On the evidence presented to the court, the plaintiff’s claim appeared nor to have been properly thought out because the first defendant was on the periphery yet he was made the key defendant. This assertion is made upon a consideration of the paper trial. If the plaintiff’s evidence is accepted that the transfer of the claims which he claimed to be his were in the name of the second defendant and not the first defendant who only came into the picture formally and on paper through the registration of the third defendant as the new registered holder in 2018, then the plaintiff’s cause of action arose when he tried to have the claims registered in the company name Environ Mines (Pvt) Ltd and failed to do so in 2017. The prescription period was running and in the absence of undertakings and/or for acknowledgment of the plaintiffs claimed rights, the plaintiff took a calculated risk in not following his rights timeously.

§ Dataset excerpt:

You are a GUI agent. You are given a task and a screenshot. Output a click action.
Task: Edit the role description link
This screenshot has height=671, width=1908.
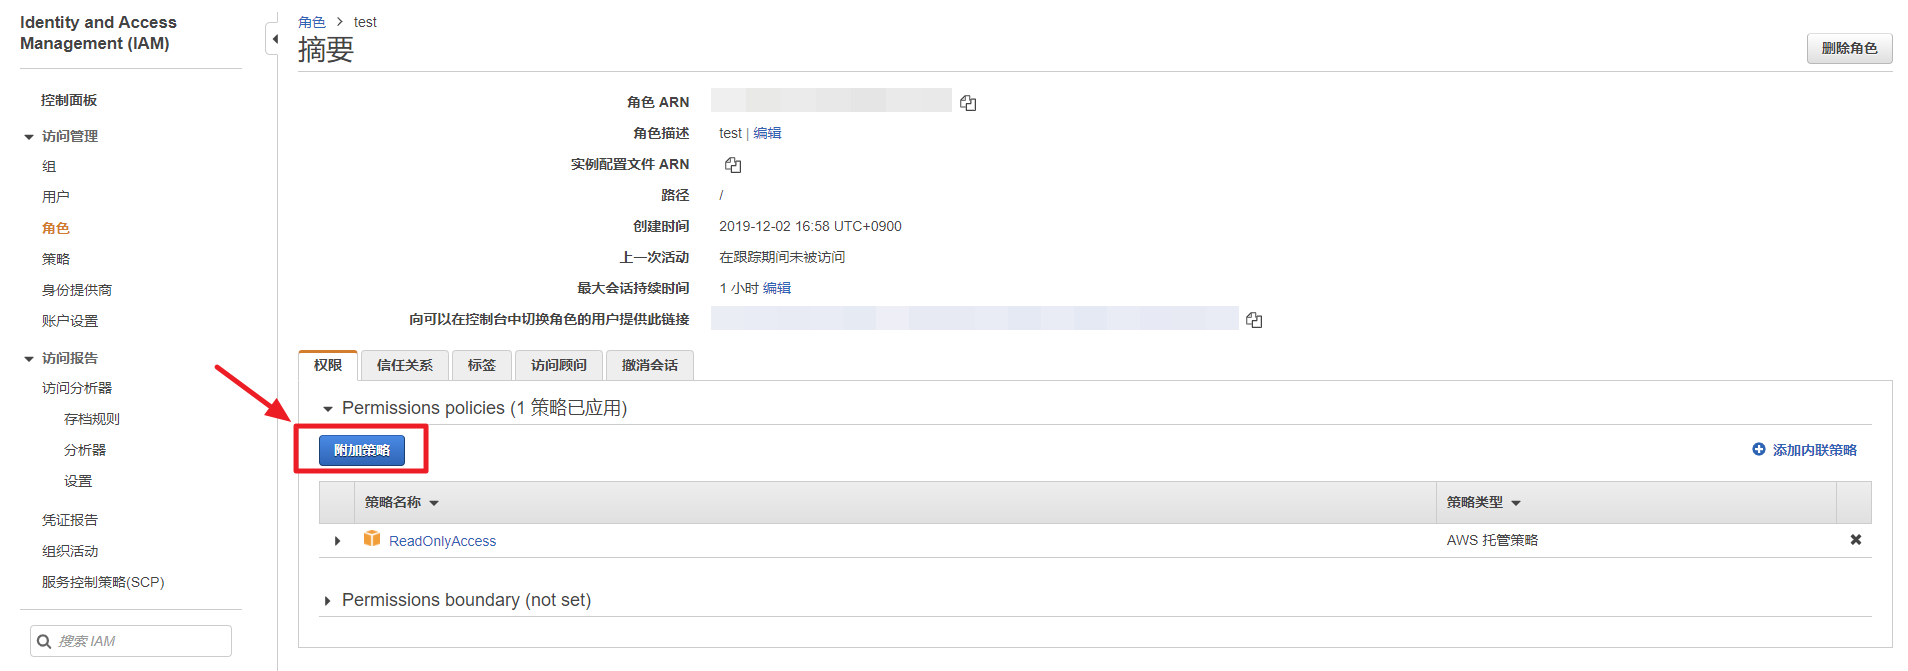(767, 133)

§ Written exercise: Continue the court judgment excerpt on the disputed mining claims from the point where it stops. The listing has no connection to the court judgment excerpt on the disputed mining claims.

§ Response to this task:
Another angle to the matter arose. This concerned the introduction of the effects of the provisions of s 275 of the Mines and Minerals Act. The defendants’ legal practitioner in cross examining the plaintiff put it to the plaintiff that going by his account his claim could not succeed because as the claimed owner, he ought to have ensured that the alienation of the claims and his consequent claimed acquisition should have been registered within sixty days from the event. As already noted the plaintiff admitted that this was so. The plaintiff by himself or by counsel did not object to being questioned and giving answer to the question. In his answer he did not proffer any legal excuse for the failure to comply with s 275.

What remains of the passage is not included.